* _WHAT THE TASK REQUIRES_
Look in the data below for the line that has "How do I perform: Switch to Raw view mode?", then print exactly every line from there through the line that has "Viewport: 1132px width, 666px height.", leaving pictures out.

* _EXERCISE DATA_
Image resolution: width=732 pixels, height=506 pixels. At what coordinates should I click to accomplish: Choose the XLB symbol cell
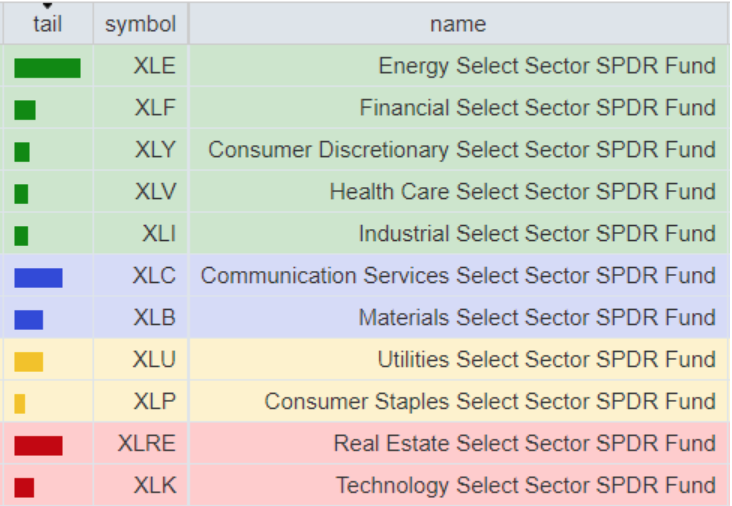155,318
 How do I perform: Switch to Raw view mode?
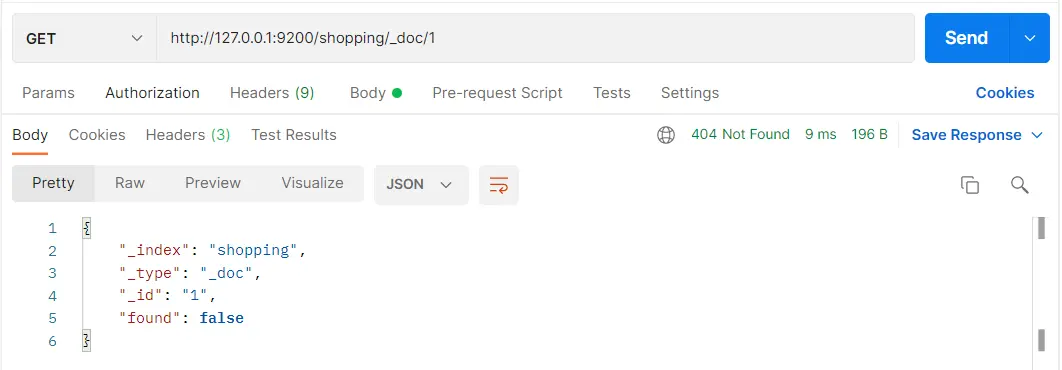[129, 183]
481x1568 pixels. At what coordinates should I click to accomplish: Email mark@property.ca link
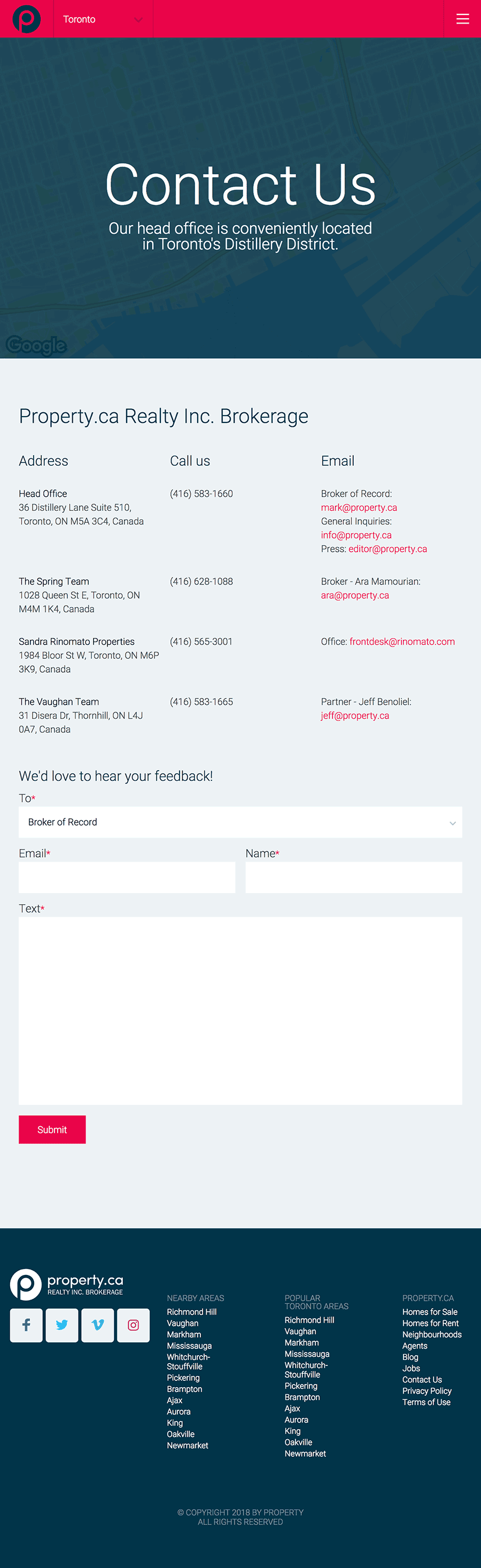[359, 508]
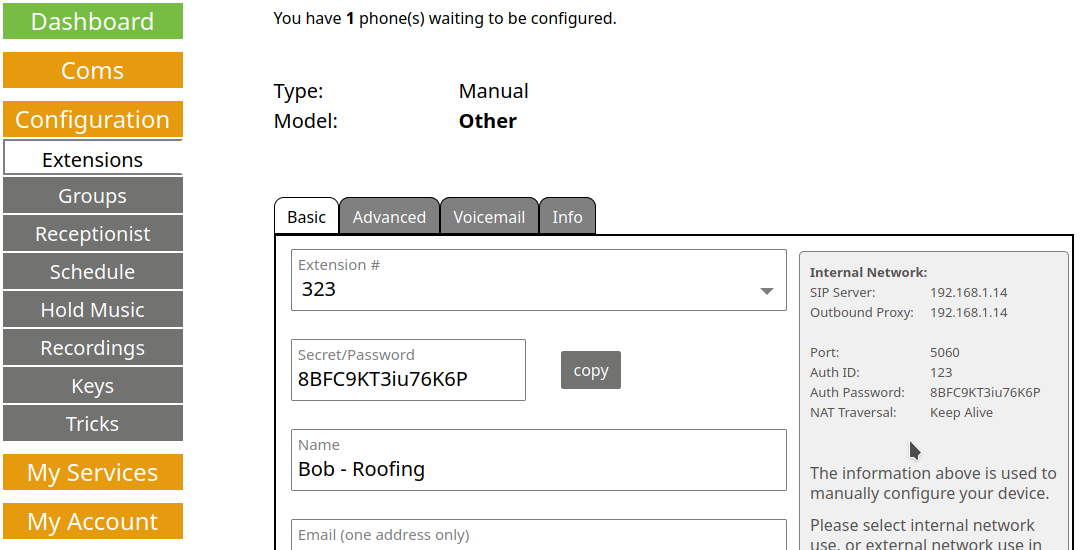Open the Groups page
This screenshot has width=1087, height=550.
[92, 196]
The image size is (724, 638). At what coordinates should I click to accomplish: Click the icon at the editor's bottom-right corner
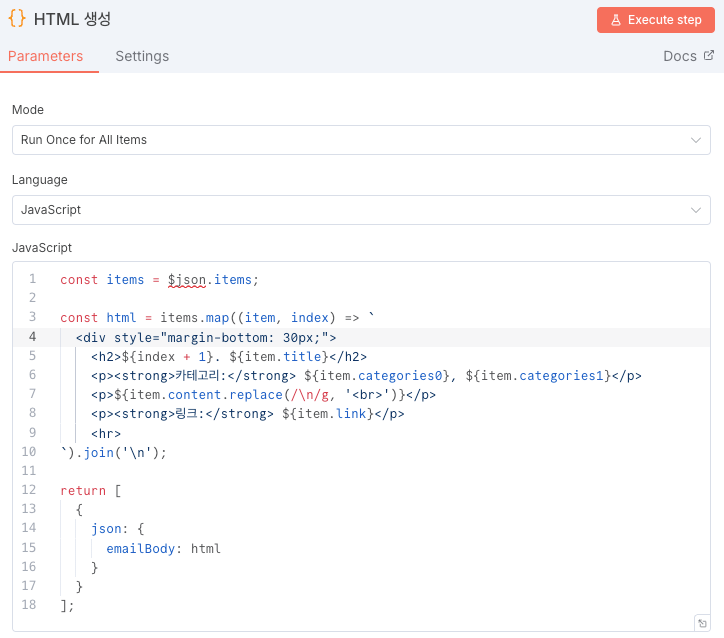702,623
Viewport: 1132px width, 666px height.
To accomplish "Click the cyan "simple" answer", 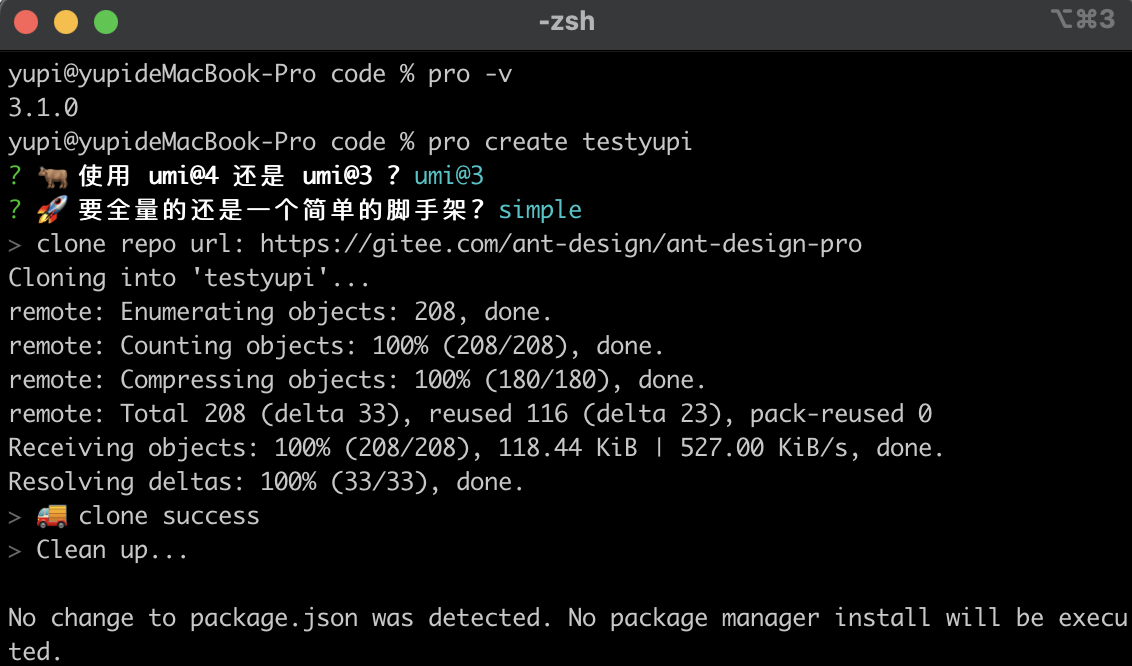I will pos(540,210).
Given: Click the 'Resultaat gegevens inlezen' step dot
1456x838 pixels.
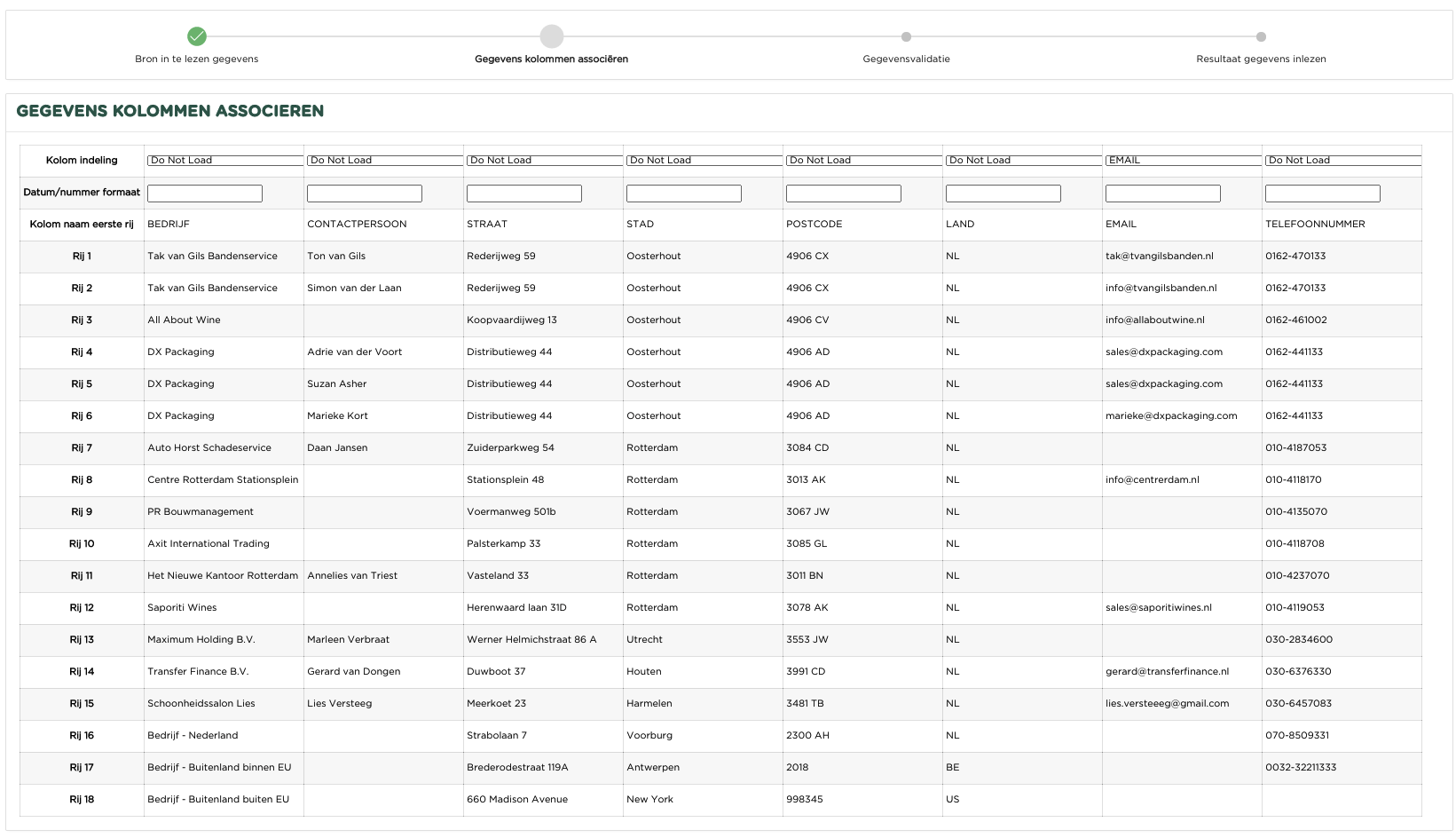Looking at the screenshot, I should tap(1261, 37).
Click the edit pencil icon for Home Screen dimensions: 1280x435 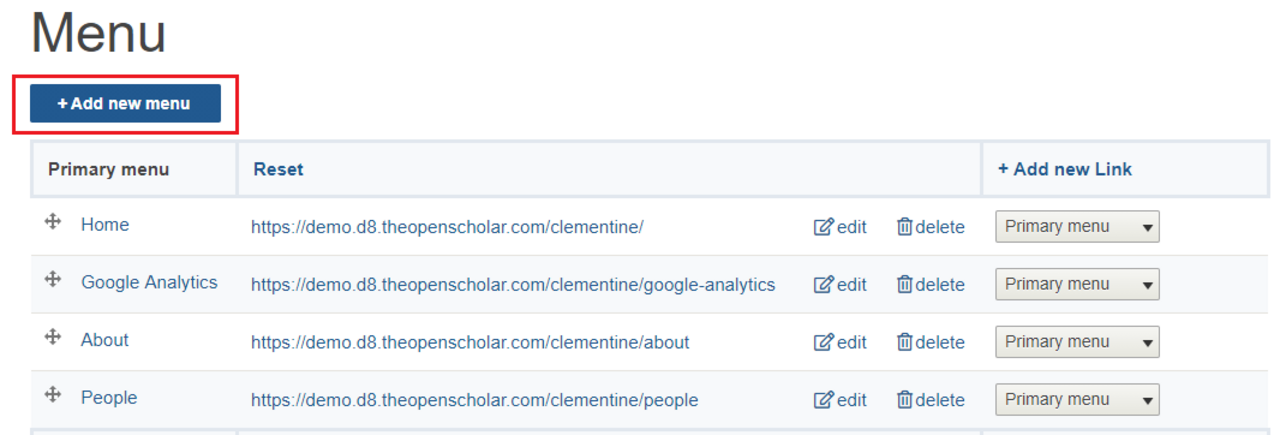[824, 227]
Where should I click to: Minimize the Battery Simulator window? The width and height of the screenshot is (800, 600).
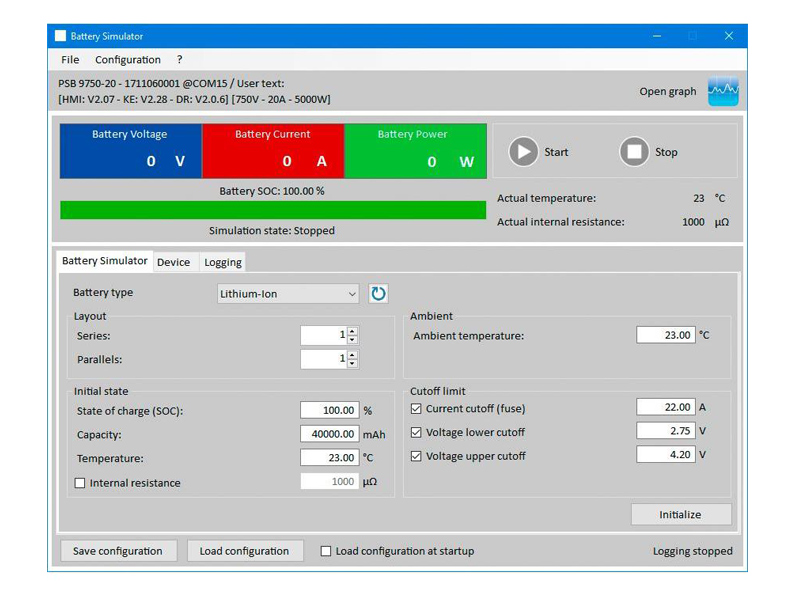656,36
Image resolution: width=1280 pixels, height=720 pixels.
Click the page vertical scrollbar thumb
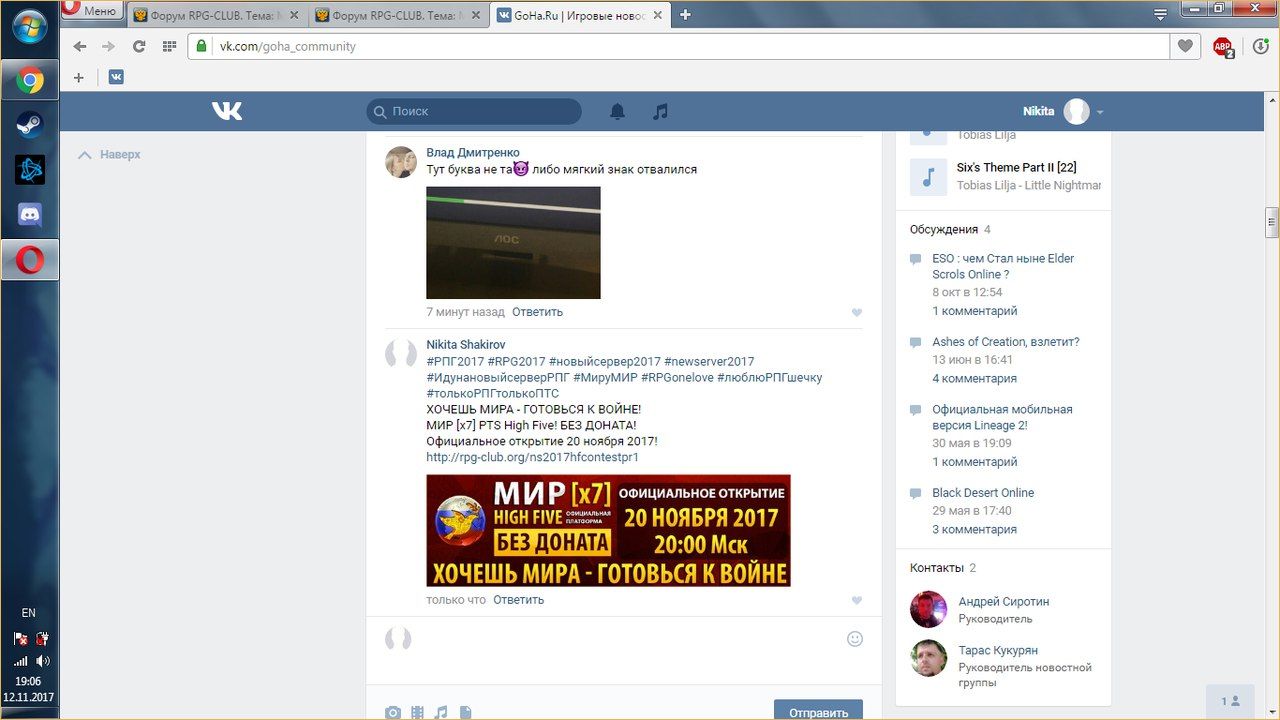tap(1272, 222)
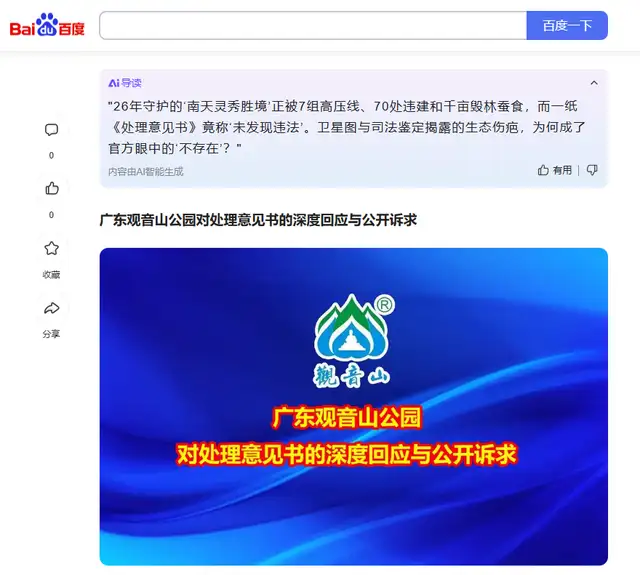The image size is (640, 575).
Task: Click the 收藏 label
Action: [51, 275]
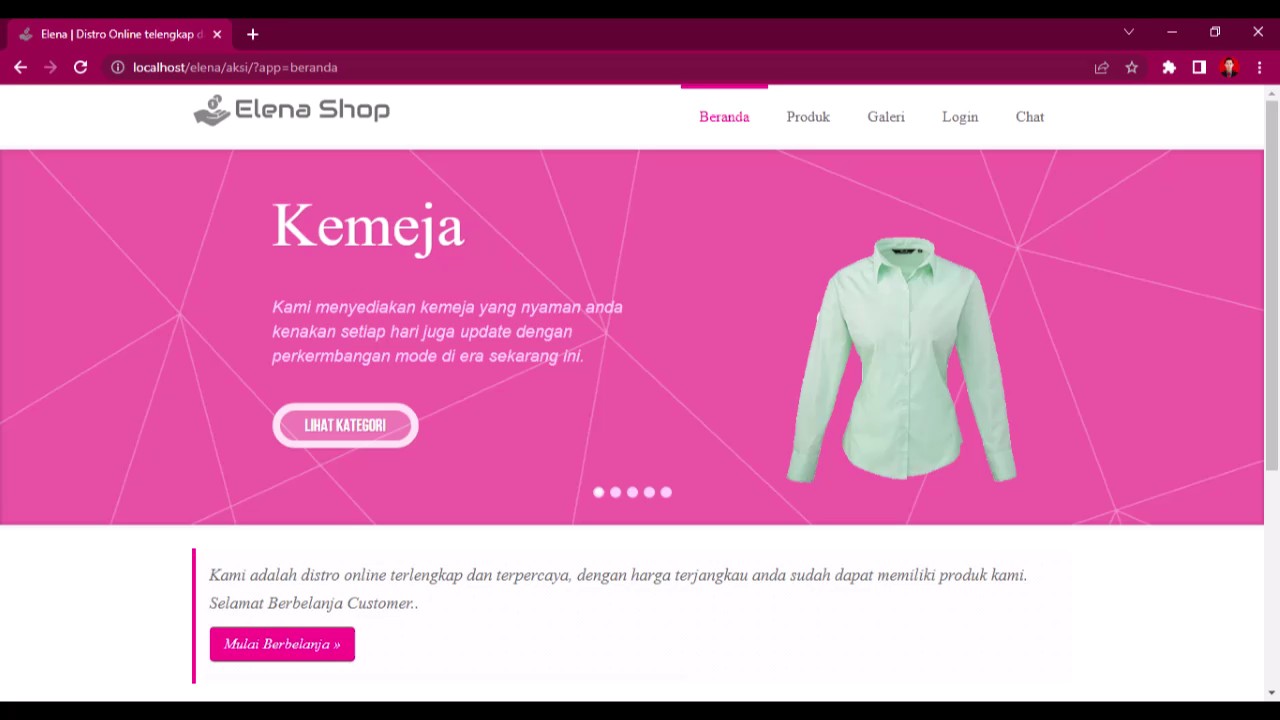Click the Lihat Kategori button
This screenshot has width=1280, height=720.
point(345,425)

* _YOUR SOLUTION_
 How do I perform: Switch to Raw view mode?
[129, 183]
481x1568 pixels. At what coordinates should I click to accomplish: Email mark@property.ca link
[359, 508]
Open the Groups page
This screenshot has width=1087, height=550.
[92, 196]
The image size is (724, 638). At what coordinates should I click to accomplish: Click the icon at the editor's bottom-right corner
702,623
Viewport: 1132px width, 666px height.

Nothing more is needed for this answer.